- What the exercise asks
From the entries below, return only the lines starting at the one that contains "Task: Click the Transition" and ending at the one that contains "Task: Select the US$369.000m", exactly as they stand.

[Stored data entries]
..........

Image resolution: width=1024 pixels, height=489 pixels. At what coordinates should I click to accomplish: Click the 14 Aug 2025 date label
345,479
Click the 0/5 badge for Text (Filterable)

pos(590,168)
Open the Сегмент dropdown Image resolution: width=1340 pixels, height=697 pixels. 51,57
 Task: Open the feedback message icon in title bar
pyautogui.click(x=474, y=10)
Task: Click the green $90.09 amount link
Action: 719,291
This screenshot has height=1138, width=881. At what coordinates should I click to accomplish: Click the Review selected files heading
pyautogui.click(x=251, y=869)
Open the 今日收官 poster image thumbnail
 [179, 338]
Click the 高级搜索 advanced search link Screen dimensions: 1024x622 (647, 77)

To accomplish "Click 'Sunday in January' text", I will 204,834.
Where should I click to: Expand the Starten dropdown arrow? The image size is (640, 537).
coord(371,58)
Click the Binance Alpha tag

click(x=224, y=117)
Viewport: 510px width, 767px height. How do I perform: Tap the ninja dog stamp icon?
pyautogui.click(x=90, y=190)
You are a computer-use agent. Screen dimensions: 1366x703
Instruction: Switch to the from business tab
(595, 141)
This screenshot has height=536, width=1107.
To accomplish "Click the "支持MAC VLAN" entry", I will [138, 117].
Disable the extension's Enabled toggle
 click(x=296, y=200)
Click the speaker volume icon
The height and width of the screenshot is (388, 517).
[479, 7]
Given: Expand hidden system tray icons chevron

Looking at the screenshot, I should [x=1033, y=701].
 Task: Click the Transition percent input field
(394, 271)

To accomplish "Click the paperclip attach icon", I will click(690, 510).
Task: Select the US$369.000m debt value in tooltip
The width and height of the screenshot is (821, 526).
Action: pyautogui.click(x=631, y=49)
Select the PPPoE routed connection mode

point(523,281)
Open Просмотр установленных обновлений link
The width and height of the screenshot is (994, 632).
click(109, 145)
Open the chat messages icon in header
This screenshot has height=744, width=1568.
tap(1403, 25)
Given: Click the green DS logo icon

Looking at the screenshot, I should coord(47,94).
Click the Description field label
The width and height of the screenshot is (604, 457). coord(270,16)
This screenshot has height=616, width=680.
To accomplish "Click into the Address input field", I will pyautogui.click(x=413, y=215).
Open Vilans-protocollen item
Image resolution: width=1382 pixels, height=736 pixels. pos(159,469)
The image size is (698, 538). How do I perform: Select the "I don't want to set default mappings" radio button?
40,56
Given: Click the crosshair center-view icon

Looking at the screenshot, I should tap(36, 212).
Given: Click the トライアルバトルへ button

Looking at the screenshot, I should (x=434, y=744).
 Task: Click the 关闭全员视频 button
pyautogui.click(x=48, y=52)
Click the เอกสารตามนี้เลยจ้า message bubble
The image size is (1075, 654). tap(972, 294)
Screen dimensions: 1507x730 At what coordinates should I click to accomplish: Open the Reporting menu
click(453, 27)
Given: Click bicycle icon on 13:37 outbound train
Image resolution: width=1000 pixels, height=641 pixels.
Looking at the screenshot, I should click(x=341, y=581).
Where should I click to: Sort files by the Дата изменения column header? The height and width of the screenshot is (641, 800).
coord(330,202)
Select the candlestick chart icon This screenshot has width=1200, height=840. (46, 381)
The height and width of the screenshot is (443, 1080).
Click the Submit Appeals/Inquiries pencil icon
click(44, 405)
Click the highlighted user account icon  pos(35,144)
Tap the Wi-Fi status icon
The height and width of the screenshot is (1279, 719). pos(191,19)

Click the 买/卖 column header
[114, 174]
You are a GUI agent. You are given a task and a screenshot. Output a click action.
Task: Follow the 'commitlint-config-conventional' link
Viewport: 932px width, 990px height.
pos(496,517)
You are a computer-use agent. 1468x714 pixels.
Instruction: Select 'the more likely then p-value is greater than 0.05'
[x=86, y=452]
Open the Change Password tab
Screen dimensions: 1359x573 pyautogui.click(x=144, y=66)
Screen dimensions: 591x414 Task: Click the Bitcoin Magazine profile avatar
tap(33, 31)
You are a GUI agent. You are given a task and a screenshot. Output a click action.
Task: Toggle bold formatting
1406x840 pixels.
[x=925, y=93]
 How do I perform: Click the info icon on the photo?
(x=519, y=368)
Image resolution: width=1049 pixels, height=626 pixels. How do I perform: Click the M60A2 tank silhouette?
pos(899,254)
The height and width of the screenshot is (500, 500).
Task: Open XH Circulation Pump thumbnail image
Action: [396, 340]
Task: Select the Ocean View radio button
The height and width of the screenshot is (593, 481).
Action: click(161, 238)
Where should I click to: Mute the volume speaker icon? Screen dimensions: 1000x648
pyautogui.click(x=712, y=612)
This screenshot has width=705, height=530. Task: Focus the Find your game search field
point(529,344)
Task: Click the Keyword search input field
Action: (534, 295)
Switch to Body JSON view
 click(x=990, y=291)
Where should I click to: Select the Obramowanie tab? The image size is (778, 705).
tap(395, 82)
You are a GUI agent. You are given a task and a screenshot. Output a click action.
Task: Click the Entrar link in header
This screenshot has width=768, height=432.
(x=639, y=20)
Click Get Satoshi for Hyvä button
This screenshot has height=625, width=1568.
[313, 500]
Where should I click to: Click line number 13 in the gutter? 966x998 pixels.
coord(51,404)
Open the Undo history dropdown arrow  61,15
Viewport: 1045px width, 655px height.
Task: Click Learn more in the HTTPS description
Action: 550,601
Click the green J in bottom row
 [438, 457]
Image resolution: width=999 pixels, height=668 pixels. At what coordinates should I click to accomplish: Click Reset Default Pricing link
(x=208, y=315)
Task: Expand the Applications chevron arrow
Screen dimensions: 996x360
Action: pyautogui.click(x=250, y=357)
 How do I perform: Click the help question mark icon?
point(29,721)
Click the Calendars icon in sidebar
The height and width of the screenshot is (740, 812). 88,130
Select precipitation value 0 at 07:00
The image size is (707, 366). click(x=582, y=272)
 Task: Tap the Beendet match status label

..........

- Response to this task
 Task: Click the Transition percent input field
(394, 271)

To accomplish "Click the paperclip attach icon", I will click(690, 510).
Task: Select the US$369.000m debt value in tooltip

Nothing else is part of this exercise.